Back to Getting Started

AI
Getting Started

Working with the AI Agent

Learn how to communicate effectively with the Dev Decks AI agent — types of edits, iterative refinement, and common requests.

Dev Decks Team

Product & Growth

March 17, 2026

8 min read

The Dev Decks AI agent is not a template engine. It is a conversational partner that understands pitch decks, slide design, and business storytelling. The better you communicate with it, the better your deck will be. This guide covers the types of edits you can request, how to be specific, and the iterative refinement process that turns a good first draft into a great finished deck.

Types of Edits You Can Ask For

The agent handles four categories of changes. Understanding these categories helps you frame your requests clearly.

Content Edits

Content edits change what the slides say. These are the most common requests:

  • "Rewrite the problem slide to focus on the cost of manual processes"
  • "Add three data points to the market size slide"
  • "Make the team slide emphasize technical expertise"
  • "Remove the roadmap slide entirely"
  • "Add a customer testimonial to the traction slide"

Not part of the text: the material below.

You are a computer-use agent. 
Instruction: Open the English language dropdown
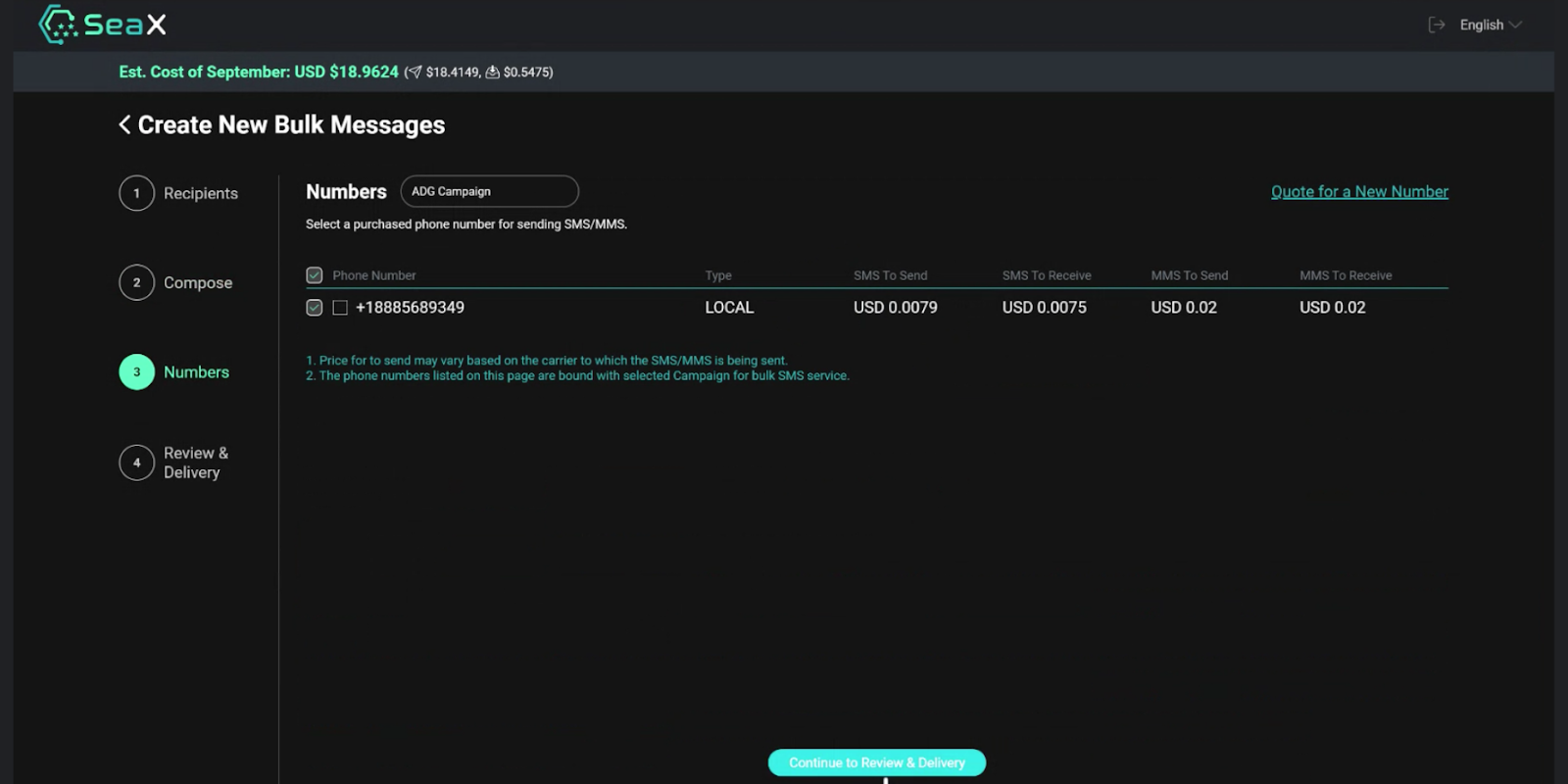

The agent writes real content based on what it knows about your company. If you provide specific data — revenue numbers, customer counts, market research — it incorporates them directly.

Design Edits

Design edits change how slides look without altering the content:

  • "Use a darker background on the title slide"
  • "Make the headings larger across all slides"
  • "Add more whitespace between sections"
  • "Use a two-column layout on the solution slide"
  • "Change the accent color to orange"

Design changes can target a single slide or the entire deck. Be clear about scope — "Make all headings larger" is different from "Make the heading on slide 3 larger."

Layout Edits

Layout edits change the structure and arrangement of elements on a slide:

  • "Move the chart to the left and the explanation to the right"
  • "Stack the three features vertically instead of side by side"
  • "Put the logo in the top right corner on every slide"
  • "Use a full-bleed image background on the closing slide"

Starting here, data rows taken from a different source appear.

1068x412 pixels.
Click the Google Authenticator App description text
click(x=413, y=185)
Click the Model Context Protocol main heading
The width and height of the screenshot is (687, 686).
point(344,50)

Layout changes are the most complex because they affect spatial relationships. Give the agent a clear picture of what you want — describing the layout in terms of left/right, top/bottom, or columns works well.

Tone Edits

Tone edits adjust the voice and style of the writing without changing the substance:

  • "Make the whole deck more conversational"
  • "Use shorter sentences on every slide"
  • "This sounds too salesy — make it more data-driven"
  • "Match the tone of our website copy"
  • "Write as if presenting to a technical audience, not investors"

Tone changes are subtle but powerful. A deck written for seed investors reads very differently from one written for enterprise buyers.

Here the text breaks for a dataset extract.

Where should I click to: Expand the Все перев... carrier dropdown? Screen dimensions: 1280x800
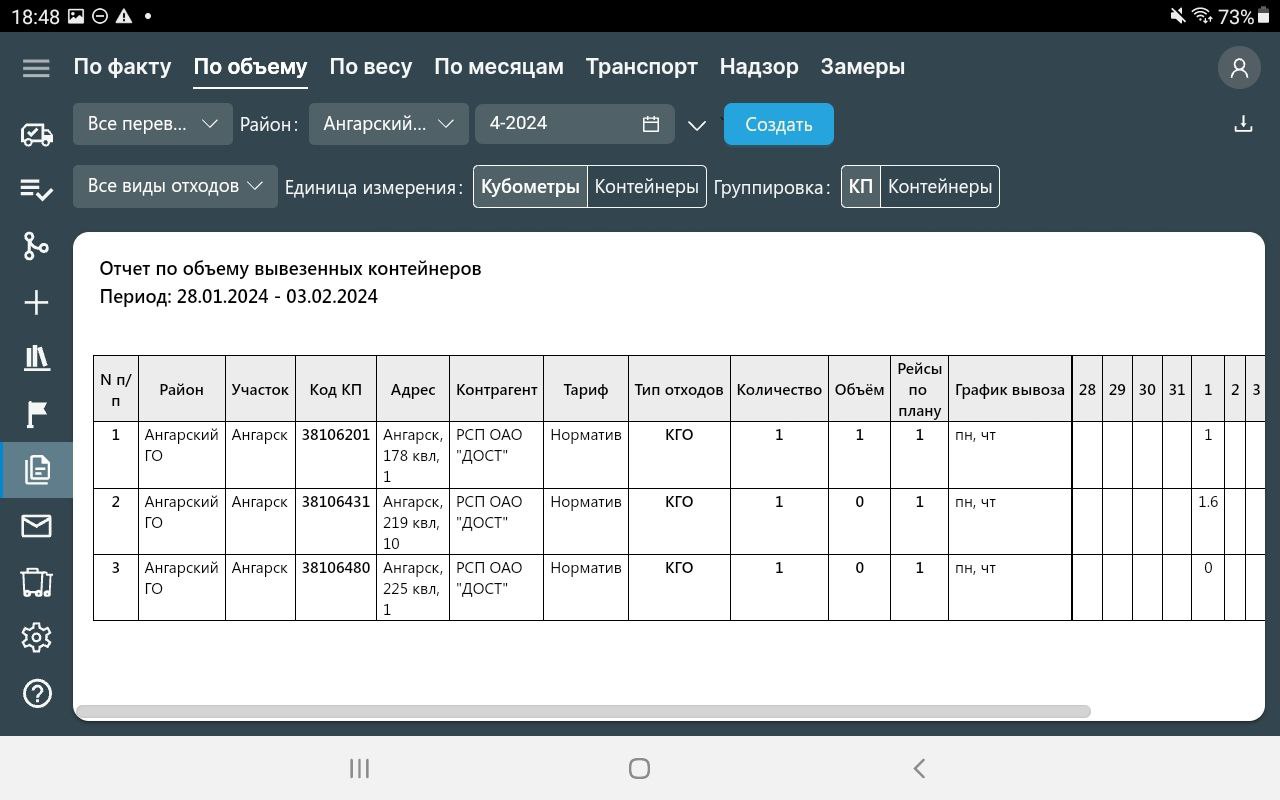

Being Specific vs High-Level

Both approaches work, but they produce different results.

High-level requests give the agent creative freedom: "Improve the market size slide." The agent will decide what to change based on best practices — maybe it adds a TAM/SAM/SOM breakdown, tightens the copy, or adds a visual.

Specific requests direct the agent precisely: "On the market size slide, replace the bullet points with a TAM/SAM/SOM funnel chart. TAM is $12B, SAM is $1.8B, SOM is $200M." The agent executes exactly what you describe.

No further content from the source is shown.